SOURCE TEXT
------------------------------------------------

Graph Database Deployment & Multi-Backend Guide¶

CONCEPT:KG-2.0 — High-Scale Graph Database Backends

This guide provides a comprehensive, production-ready reference for deploying, configuring, and maintaining scale-out persistent graph backends for the agent-utilities Knowledge Graph engine.

The Rust-native EpistemicGraph (GRAPH_BACKEND=memory/file) is the zero-config, zero-dependency embedded default, and PostgreSQL + pgvector (pg-age) is the primary durable/production tier. The demoted contrib backends — LadybugDB, FalkorDB, and Neo4j — remain fully supported as opt-in imports (backends/contrib/) with Cypher CRUD, HNSW vector embeddings, and relationship indexing. Select any of them via create_backend() or the GRAPH_BACKEND environment variable.

📊 Database Comparison Matrix¶

Select the right database backend based on your scale, infrastructure constraints, and architectural patterns:

[!NOTE] The zero-config embedded default is the Rust-native EpistemicGraph (GRAPH_BACKEND=memory/file), not listed below. PostgreSQL + pg-age is the primary durable/production tier. LadybugDB, FalkorDB, and Neo4j are demoted contrib backends (backends/contrib/) — fully supported but opt-in (require their driver packages).

Metric / Feature	🐞 LadybugDB (contrib)	🦅 FalkorDB (contrib)	🟢 Neo4j (contrib)	🐘 PostgreSQL + pg-age
Primary Use Case	Embedded / Local Dev	Low Latency / High Throughput	Enterprise Property Graph	Relational + Graph Unity
ACID Compliance	Single-writer WAL	In-Memory (Optional AOF)	Full ACID (Clustered)	Full ACID (Standard Relational)
Vector Search (HNSW)	✅ Embedded	✅ Redis-native	✅ Neo4j GenAI Index	✅ `pgvector` HNSW
Full-Text BM25 Search	—	—	—	✅ ParadeDB `pg_search`
Scale Limits	Single Node / Local	Sharded Redis Cluster	Multi-region clusters	High-scale Postgres instances
Zero Configuration	✅ Yes	❌ Requires Docker/Server	❌ Requires Docker/Server	❌ Requires Docker/Server
Traversal Engine	Native SQLite Cypher	Redis RESP-native RESP	Native Bolt JVM	pg-age CSR Traversal

🛠️ Docker Deployment and Configuration¶

Below are the complete, production-grade Docker Compose configurations and environment parameters for deploying each database backend.

------------------------------------------------

DATASET CONTENT
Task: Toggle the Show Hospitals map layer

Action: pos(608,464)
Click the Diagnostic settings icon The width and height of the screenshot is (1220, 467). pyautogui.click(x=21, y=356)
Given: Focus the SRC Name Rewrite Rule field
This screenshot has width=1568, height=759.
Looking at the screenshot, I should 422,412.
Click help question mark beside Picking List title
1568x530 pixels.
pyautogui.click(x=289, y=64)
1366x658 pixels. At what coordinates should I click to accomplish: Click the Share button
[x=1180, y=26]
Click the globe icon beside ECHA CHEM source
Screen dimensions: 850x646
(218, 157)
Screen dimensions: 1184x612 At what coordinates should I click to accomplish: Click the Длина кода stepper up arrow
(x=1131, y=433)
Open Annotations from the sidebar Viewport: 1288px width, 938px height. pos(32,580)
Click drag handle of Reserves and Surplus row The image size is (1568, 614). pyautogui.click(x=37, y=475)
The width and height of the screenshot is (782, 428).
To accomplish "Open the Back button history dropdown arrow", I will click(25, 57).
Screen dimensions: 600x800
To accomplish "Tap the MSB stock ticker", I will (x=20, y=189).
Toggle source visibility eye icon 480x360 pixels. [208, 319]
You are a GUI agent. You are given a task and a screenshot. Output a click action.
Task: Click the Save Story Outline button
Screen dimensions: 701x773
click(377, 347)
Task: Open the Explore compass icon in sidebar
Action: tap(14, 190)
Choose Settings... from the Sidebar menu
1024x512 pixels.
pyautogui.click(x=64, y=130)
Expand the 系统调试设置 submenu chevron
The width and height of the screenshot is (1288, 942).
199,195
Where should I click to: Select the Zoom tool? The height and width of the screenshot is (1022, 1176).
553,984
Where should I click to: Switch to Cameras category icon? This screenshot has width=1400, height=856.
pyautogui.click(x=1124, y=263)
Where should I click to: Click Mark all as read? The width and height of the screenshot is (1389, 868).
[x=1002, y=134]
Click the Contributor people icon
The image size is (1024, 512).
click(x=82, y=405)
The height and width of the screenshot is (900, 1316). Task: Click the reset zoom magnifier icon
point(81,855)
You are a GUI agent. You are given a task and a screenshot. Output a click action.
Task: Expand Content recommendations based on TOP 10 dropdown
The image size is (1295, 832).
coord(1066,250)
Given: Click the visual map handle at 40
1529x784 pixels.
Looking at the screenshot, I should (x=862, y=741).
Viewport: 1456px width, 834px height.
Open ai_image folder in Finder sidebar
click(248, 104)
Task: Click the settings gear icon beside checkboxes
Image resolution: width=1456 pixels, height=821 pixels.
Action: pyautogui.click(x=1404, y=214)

------------------------------------------------

WHAT THIS EXERCISE ASKS
1. According to the graph database guide, which backend is the primary durable/production tier?
2. Please pick up the graph database guide from its last sentence and keep writing.
The records have no connection to the graph database guide.

PER-TASK ANSWERS
1. PostgreSQL + pgvector (pg-age).

2.
[!NOTE] For development environments running on the same host, ensure database ports do not conflict. The compose configurations below use standard testing/staging ports, but can be customized as needed.

1. FalkorDB (Low-Latency Graph Workloads)¶

FalkorDB is a low-latency, high-throughput graph database built on Redis, utilizing the fast RESP protocol and sparse matrix multiplication to achieve near-instantaneous Cypher evaluations.

🐳 Docker Compose (`docker/falkordb.compose.yml`)¶

version: "3.8"

services:
  falkordb-db:
    image: falkordb/falkordb:latest
    container_name: agent-falkordb
    ports:
      - "6380:6379"
    volumes:
      - falkordb-data:/data
    restart: unless-stopped

volumes:
  falkordb-data:

⚙️ Configuration Setup¶

To point your agents to FalkorDB, set the following variables:

export GRAPH_BACKEND=falkordb
export GRAPH_DB_HOST=localhost
export GRAPH_DB_PORT=6380
export GRAPH_DB_NAME=agent_graph

🔌 Python Connection Example¶

from agent_utilities.knowledge_graph.backends import create_backend

backend = create_backend(
    backend_type="falkordb",
    host="localhost",
    port=6380,
    db_name="agent_graph"
)
# The backend auto-initializes the schema on connection

2. Neo4j (Enterprise Property Graphs)¶

Neo4j is the industry standard for ACID property graphs, supporting multi-region clustering, fine-grained role permissions, and the APOC (Awesome Procedures on Cypher) plugin suite.

🐳 Docker Compose (`docker/neo4j.compose.yml`)¶

version: "3.8"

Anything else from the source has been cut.